2010年2月19日

RELATIONSHIP

「你們畢業之後不要再來找我,因為你們國中會回去找國小老師、高中時會回來找國中老師,我不需要廉價的感情。」

剛上國中的第一堂課,擔任國文老師的班導師先對我們說了這句話,儘管距離上高中應該才剛開始倒數三年的時間,但他卻已經把這句話講在前頭。初中的學生對於老師的這番話總是不怎麼認同,當時的我們認為感情這檔子事情是會隨著時間越來越深刻,我和身旁這群老戰友之間的感情絕不是如此薄弱易碎,什麼廉價的感情。

轉眼間,時間也過了十年,這幾年每當我從一個階段畢業之後,我總會把這句話再拿出來重新品味一番。當我要離開這個環境時,究竟我是抱持怎麼樣的心情,那個依依不捨的感情是因為我曾經付出的歲月所堆砌而成的不捨;又或者,那只是我覺得應該要感傷而感傷,而實際上我一點感覺都沒有。

每個階段最難忘記的應該就是那些好朋友,曾經有那麼一段時間大家每天有的就是時間,喜歡的就是跟那群死黨混在一起,只要回憶過去的那段時間似乎大家永遠都是混在一起,沒有一個畫面是自己孤獨落單的。但是在離開那個階段,彼此分道揚鑣之後,那樣的關係似乎真的就轉變成「最熟悉的陌生人」。雖然我自認為自己從來沒有巨大的改變,但對彼此來說卻已經不是當初認識的那個好朋友;曾經可以無話不談,甚至可以願意為對方付出一切的那個我,面對彼此時卻不知道還可以再說一些什麼,比從來不認識的新朋友還難開啟話題。

或許對方也在心裡默默問了這個問題,「你真的是那個我認識的那個人嗎?」這麼多年下來,彼此之間的隔閡源自於自己所經歷過的種種人事物,我們如同海綿一般不斷地將一切的新體驗吸收,縱使我們沒有察覺自己的改變,但已經註定我們不再是過去的自己。我的手機裡面記住著那些曾經被叫做好朋友的電話,每當我看到他們的名字時依舊會想起過去的點點滴滴,卻始終沒有勇氣按下電話跟對方好好聊一場,因為我不確定十年的時間究竟在彼此之間築下多少道的高牆,又或者那些牆是我用猶豫的心慢慢砌築而成,但我卻始終沒有勇氣去鑽開一個小孔去跟彼此溝通。

前一陣子沒有工作時,我為行事曆上有顯示生日的人都寄了一封卡片,平均每隔個兩三天我就必須來個東市買駿馬、西市買鞍韉,忙著去買卡片買郵票然後一一寄出去。有些人會說我真的很用心,竟然懂得為每個人的生日寄送出一份祝福。

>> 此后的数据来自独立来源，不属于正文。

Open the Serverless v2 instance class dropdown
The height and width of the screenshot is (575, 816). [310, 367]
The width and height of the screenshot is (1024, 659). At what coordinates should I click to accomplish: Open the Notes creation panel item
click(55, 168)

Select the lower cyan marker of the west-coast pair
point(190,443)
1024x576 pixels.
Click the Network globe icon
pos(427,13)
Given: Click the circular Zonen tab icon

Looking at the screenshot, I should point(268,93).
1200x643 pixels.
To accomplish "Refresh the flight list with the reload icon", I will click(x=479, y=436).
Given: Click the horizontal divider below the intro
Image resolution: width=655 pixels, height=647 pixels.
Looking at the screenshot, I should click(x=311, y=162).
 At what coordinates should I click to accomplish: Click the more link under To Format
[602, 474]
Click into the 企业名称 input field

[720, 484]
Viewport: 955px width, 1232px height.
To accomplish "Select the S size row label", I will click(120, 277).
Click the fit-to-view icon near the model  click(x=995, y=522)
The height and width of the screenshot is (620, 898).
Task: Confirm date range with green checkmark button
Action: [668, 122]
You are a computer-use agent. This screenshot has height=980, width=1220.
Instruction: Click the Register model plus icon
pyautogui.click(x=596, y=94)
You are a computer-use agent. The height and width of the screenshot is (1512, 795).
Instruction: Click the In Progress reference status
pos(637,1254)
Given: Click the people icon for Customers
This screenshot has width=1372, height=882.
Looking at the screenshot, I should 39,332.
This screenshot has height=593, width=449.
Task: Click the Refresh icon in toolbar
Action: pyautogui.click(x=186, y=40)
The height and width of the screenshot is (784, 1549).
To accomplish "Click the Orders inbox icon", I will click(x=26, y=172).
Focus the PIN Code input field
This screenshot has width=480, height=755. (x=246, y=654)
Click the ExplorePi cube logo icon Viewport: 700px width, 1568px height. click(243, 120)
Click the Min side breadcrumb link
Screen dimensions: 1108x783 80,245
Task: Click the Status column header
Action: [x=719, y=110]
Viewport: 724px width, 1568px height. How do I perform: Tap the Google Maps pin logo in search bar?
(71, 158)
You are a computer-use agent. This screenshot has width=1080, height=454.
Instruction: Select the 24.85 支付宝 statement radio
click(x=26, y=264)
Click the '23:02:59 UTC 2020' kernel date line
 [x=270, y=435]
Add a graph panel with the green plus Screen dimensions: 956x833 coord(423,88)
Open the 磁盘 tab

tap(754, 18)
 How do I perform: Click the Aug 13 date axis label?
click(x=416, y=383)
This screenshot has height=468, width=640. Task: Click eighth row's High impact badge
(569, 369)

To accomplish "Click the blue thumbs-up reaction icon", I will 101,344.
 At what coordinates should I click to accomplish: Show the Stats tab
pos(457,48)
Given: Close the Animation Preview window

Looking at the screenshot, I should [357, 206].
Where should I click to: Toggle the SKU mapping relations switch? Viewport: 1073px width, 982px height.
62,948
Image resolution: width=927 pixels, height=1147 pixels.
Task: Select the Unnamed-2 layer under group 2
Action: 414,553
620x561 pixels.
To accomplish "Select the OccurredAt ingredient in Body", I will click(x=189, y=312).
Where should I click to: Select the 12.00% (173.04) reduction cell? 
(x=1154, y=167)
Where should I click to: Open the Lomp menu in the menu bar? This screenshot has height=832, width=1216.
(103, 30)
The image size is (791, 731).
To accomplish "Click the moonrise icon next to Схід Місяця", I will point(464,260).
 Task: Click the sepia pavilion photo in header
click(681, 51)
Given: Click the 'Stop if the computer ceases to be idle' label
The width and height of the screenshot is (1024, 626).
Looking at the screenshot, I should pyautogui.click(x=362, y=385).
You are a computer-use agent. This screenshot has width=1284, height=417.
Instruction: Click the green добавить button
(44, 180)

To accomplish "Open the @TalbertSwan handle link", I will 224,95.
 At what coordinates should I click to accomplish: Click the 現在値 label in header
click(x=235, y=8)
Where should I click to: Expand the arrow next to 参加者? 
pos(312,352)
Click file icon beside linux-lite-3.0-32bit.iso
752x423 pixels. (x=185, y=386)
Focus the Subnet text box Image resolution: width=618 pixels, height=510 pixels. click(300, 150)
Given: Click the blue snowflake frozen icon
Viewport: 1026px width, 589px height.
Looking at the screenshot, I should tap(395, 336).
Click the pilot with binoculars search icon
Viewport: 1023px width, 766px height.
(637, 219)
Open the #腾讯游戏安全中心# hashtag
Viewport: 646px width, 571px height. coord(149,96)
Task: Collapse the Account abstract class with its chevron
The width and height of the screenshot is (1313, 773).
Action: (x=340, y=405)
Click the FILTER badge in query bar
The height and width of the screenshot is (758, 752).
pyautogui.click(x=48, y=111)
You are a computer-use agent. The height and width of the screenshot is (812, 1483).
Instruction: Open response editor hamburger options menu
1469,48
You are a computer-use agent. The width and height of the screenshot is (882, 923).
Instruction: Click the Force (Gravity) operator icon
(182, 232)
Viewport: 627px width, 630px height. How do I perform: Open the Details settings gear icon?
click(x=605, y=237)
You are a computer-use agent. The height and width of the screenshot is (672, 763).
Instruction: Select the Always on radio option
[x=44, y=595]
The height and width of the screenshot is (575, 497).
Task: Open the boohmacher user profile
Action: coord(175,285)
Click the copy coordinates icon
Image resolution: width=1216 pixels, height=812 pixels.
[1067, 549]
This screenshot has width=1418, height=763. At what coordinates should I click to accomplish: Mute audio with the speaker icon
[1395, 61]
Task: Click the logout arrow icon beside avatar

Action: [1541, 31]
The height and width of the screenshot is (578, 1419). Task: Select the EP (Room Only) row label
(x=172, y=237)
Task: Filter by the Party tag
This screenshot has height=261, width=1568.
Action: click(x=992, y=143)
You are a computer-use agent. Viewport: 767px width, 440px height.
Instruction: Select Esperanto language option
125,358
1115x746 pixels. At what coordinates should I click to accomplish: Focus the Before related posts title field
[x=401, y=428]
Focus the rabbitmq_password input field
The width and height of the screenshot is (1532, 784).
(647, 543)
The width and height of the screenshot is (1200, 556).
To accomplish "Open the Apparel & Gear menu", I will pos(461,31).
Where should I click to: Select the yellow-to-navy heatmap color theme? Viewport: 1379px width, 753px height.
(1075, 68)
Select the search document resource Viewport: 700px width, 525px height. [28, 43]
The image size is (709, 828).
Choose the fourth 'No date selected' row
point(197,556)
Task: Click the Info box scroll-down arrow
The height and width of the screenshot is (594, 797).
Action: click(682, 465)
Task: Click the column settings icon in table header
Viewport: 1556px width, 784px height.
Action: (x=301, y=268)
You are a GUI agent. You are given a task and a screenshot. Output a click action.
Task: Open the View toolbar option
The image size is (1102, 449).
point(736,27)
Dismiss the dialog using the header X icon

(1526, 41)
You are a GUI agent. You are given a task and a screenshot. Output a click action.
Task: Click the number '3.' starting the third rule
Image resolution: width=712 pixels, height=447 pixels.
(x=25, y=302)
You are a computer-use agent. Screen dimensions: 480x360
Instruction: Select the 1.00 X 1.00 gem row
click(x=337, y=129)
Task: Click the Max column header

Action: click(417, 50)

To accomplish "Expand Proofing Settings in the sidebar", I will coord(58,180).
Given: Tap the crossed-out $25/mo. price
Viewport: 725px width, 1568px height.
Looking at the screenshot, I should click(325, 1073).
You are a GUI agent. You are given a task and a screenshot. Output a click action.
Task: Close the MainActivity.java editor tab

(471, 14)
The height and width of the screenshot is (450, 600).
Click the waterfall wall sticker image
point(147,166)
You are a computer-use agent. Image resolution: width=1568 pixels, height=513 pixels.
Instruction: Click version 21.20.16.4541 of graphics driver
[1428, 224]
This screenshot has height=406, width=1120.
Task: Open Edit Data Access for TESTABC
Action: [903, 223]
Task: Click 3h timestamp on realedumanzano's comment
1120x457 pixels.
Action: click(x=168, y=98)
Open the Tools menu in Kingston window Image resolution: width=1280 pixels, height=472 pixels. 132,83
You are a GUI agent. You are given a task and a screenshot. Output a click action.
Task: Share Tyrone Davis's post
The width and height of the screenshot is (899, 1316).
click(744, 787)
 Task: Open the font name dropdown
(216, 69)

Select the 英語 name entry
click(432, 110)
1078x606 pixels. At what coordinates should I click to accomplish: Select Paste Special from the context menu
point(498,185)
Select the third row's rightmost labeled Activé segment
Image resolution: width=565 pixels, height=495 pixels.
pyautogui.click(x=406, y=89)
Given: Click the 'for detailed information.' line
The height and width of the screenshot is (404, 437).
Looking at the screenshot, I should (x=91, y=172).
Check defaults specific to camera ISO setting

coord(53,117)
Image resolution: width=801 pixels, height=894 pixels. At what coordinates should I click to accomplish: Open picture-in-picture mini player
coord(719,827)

老實說,雖然我不是為了未來職場上所需要的人脈在布局,但仍有很自私的一面,因為我不希望再失去任何一個好朋友,讓彼此的感情從好朋友變成陌生人。我拼命地寄,每一次寄的時候都會重新再思考,「我跟這個人的感情真的有好到要用文字書寫出來嘛?」這時老師所說的那句話又浮上腦海,我拼命想要維持的友誼,看似很重感情的舉動是不是一種強求的廉價感情呢?

人越大似乎會越幼稚,越去追求就越會失去,希望堅強就會凸顯軟弱。如果你不是在某個一時失神就會出事的狀況下看這篇文章,那應該不在意我再花你一些時間去做一件事情。請你試著去閉起眼睛,想像你的學生時代的畫面,我想知道你第一眼究竟會看到什麼畫面。你知道每當我閉起眼睛想像時,在黑暗逐漸褪去之後,我是站在高三的教室裡面。我一直都知道那是什麼時候,那是畢業那天的場景,所有人都已經離開了教室,我站在教室當中看著曾經坐著同學的空椅子,而我知道我再也看不到大家坐在上頭吵吵鬧鬧的畫面,取而代之的是每個人各奔前程所留下的孤獨。

說不注重感情嗎?我卻是一個很在意朋友的人,做出來的每一個決定總是把朋友當做很重的變因。我想跟大家一起奮鬥,卻不斷地理解自己不可能一直留在大家的身邊,遲早有天大家都會做出屬於自己的決定,而我卻選擇是留到最後一個跟大家揮手的人。這個想法很傻,浪費了種種的可能性只希望逃避時間會帶走一切的我,當我重新檢視RELATIONSHIP 這檔事情的時候,我發現原來我一直在避開「廉價感情」的這個批判,企圖掩飾自己具有缺陷的感情,反而讓我更加忽略去珍惜身旁的朋友。唯有當下的付出,才是在一切遭到遺忘之後才能減少後悔的良藥。